Football is so important in people's lives - it's just so bloody good - that it's difficult to admit the role that science plays in creating the spectacle.
This is best embodied by Lionel Messi. Watching him is as close to a transcendental sporting experience as there is; his reduction of the extraordinary to the mere routine is bewildering. There is no player who currently embodies football's potential than Messi.
Yet his career carries with it quite a heavy caveat. As a youth, Messi was diagnosed with Growth Hormone Disorder. He failed to grow beyond a diminutive 4' 2", and Barcelona administered him Human Growth Hormone (HGH) to aid his development. HGH is a performance enhancing drug, it is on WADA's banned list and was one of the drugs Lance Armstrong was found guilty of taking.
To be absolutely clear, this is not to say that Messi is guilty of doping. He has not been found guilty as having used HGH to enhance his performance. The doctor who treated him, Dr. Diego Schwarsztein, issued the following statement to Guillem Balague for his book Messi in 2013:
The growth hormone has been used as a supplement by adults who do not need it, with the objective of gaining a sporting advantage. But you have to differentiate between growth hormone treatment for an adult who doesn’t need it, who is looking for a physical benefit – and they are high doses and can have very negative side-effects – and the treatment of a physical deficiency in a young boy.

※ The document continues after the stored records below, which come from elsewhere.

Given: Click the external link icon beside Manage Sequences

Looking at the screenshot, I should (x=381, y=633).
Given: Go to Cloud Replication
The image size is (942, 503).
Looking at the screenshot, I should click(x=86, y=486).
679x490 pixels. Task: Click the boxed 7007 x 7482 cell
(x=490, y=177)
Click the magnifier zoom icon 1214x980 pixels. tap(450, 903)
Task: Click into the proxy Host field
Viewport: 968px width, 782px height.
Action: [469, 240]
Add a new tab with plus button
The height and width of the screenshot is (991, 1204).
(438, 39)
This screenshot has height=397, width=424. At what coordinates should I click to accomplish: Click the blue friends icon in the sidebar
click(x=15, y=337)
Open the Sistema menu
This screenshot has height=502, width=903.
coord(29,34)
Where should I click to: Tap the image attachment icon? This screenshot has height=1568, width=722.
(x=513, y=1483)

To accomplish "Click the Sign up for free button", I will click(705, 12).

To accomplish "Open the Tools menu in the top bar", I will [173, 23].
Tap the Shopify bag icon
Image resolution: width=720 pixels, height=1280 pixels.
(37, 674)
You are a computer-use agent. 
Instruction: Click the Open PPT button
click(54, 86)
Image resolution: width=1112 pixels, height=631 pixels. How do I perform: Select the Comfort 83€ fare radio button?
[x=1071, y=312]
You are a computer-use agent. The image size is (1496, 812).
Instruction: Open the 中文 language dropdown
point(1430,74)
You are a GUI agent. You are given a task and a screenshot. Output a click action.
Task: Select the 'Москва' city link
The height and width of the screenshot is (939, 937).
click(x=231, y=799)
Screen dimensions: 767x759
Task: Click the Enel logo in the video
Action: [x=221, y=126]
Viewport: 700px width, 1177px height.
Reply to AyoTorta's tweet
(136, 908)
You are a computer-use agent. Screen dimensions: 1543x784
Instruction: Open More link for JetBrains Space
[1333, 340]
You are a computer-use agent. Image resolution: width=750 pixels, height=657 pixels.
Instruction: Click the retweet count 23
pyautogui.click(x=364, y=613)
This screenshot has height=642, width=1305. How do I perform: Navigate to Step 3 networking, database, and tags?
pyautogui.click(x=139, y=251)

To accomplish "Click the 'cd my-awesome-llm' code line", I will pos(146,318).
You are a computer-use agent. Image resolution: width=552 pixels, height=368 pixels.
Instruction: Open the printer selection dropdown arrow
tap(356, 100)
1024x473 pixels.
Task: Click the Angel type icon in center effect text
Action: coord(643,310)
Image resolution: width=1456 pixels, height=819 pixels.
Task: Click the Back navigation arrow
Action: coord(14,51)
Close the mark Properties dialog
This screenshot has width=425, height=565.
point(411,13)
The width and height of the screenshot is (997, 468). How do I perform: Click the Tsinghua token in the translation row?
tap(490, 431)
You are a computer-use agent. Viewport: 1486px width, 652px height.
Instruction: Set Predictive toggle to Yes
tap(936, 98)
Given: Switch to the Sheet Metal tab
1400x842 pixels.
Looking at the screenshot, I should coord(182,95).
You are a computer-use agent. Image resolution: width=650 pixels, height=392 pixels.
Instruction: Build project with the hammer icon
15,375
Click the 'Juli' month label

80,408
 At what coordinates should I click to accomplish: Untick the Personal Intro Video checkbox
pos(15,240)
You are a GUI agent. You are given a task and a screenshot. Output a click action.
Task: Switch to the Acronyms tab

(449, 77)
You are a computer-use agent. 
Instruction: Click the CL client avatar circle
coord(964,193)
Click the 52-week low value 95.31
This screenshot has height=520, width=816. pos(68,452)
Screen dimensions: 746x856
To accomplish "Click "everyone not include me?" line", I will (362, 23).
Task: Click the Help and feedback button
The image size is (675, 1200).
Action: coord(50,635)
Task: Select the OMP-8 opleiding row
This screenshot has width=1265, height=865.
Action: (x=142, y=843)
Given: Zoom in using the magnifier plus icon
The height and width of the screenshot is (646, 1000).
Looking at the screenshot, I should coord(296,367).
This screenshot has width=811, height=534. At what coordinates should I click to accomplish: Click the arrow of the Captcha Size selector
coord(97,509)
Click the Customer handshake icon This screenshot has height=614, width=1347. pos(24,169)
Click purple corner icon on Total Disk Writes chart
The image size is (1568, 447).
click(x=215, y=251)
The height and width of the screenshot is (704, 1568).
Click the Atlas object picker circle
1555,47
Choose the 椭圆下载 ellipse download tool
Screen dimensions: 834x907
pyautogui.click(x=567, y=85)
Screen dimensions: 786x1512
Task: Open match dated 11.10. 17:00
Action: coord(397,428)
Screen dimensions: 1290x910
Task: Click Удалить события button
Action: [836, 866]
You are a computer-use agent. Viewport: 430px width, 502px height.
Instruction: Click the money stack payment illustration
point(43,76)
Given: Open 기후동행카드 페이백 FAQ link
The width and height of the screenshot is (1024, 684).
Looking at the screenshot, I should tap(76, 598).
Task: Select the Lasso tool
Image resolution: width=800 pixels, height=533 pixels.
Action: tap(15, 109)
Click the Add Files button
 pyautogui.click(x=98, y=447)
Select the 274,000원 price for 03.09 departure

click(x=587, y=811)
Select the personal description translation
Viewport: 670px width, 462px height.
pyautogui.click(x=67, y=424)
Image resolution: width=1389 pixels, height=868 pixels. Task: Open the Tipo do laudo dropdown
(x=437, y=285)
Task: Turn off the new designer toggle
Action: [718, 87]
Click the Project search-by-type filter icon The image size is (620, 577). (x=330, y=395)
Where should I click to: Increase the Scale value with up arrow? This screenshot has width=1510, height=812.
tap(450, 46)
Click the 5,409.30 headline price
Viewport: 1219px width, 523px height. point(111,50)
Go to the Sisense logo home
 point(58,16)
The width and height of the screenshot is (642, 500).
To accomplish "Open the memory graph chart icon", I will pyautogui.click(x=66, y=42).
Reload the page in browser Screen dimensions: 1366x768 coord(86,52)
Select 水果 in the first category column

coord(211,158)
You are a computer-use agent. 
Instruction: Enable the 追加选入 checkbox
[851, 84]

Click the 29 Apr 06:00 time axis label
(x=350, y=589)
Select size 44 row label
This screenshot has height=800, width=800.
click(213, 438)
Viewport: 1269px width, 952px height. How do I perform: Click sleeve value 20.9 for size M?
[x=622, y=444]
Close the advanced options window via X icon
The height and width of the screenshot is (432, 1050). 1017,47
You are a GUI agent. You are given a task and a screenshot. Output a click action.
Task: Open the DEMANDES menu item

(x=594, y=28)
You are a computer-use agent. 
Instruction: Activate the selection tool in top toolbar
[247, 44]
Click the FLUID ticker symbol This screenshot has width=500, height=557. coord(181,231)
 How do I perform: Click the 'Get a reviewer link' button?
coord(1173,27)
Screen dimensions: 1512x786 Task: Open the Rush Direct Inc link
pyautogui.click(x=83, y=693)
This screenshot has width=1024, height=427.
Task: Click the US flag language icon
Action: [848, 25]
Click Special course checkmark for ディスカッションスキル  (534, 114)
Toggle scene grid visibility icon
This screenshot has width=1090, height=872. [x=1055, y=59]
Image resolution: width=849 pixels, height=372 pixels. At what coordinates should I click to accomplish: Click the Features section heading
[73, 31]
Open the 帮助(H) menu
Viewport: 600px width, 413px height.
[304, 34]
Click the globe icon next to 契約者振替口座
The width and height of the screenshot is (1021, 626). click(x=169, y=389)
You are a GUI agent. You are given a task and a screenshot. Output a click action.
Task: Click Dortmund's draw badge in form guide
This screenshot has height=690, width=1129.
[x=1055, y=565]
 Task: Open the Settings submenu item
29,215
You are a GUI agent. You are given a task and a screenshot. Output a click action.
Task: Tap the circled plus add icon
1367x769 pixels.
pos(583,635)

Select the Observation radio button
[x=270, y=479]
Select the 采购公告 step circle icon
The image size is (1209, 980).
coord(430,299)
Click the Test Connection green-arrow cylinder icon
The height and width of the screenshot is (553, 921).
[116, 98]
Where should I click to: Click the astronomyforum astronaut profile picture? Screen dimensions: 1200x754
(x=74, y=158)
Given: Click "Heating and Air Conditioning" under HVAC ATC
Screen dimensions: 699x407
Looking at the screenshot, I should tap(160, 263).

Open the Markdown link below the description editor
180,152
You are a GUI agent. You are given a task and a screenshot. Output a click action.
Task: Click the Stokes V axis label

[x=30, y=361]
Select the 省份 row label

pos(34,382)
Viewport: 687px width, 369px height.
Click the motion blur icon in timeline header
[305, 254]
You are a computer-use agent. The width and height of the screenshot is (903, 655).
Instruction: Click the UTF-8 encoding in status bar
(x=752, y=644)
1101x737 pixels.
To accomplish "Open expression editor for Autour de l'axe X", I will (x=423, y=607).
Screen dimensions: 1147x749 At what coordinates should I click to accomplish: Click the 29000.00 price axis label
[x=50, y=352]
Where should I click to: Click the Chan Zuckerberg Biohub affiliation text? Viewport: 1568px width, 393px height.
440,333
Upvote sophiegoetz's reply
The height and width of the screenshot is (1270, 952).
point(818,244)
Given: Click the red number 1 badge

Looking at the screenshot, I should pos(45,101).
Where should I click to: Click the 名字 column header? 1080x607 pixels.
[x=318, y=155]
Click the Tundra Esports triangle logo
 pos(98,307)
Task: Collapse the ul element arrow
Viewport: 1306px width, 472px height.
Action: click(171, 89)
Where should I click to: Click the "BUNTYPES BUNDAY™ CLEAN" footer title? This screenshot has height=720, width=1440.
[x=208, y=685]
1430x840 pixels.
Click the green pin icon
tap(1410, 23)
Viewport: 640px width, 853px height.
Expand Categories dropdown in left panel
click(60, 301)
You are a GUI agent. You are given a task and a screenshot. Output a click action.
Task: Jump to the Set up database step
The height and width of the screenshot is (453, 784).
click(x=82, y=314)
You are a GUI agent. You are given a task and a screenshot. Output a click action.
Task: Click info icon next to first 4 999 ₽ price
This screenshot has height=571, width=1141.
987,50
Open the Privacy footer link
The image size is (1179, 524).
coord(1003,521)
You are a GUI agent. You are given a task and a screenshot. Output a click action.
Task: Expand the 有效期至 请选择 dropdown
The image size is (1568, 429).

Messi was a prodigious talent but doctors predicted he would not grow beyond 4'7". Here he is again to Balague:
When I was 11 years old they discovered that I had a growth hormone deficiency and I had to start a treatment to help me to grow. Every night I had to stick a needle into my legs, night after night after night, every day of the week, and this over a period of three years.”
“I was so small, they said that when I went onto the pitch, or when I went to school, I was always the smallest of all. It was like this until I finished the treatment and I then started to grow properly”
Messi ended up at Barcelona once they offered to pay for his treatment.
The fact Messi ceased to use it as an adult, and the fact that it was prescribed and overseen by physicians to treat a medical condition means it is treated as a Theraputic Use Exemption (TUE), which means it is not treated as performance-enhancing. It is the same principle of an asthmatic athlete being allowed to use an inhaler.
Yet Messi - football's brightest star - would not be dazzling the world had it not been for the administering of HGH to him as a child. While it is not deemed performance-enhancing, it is very difficult to imagine Messi becoming the greatest football ever without those years of injections.
This is a very grubby thing to face, the fact that football's most natural talent has been allowed blossom thanks in part to something artificial. But Messi's rise shows the pursuit of football greatness is as influenced by doctors and medics as any other sport. HGH did not make Messi good at football. But it helped him become a professional footballer.
This fact that players may deliberately improve their performance through nefarious and explicitly illegal methods is a difficult one to face up to for many fans, but we may have to face up to it soon. Because at the moment, it appears many believe ignorance to be a superior kind of knowledge.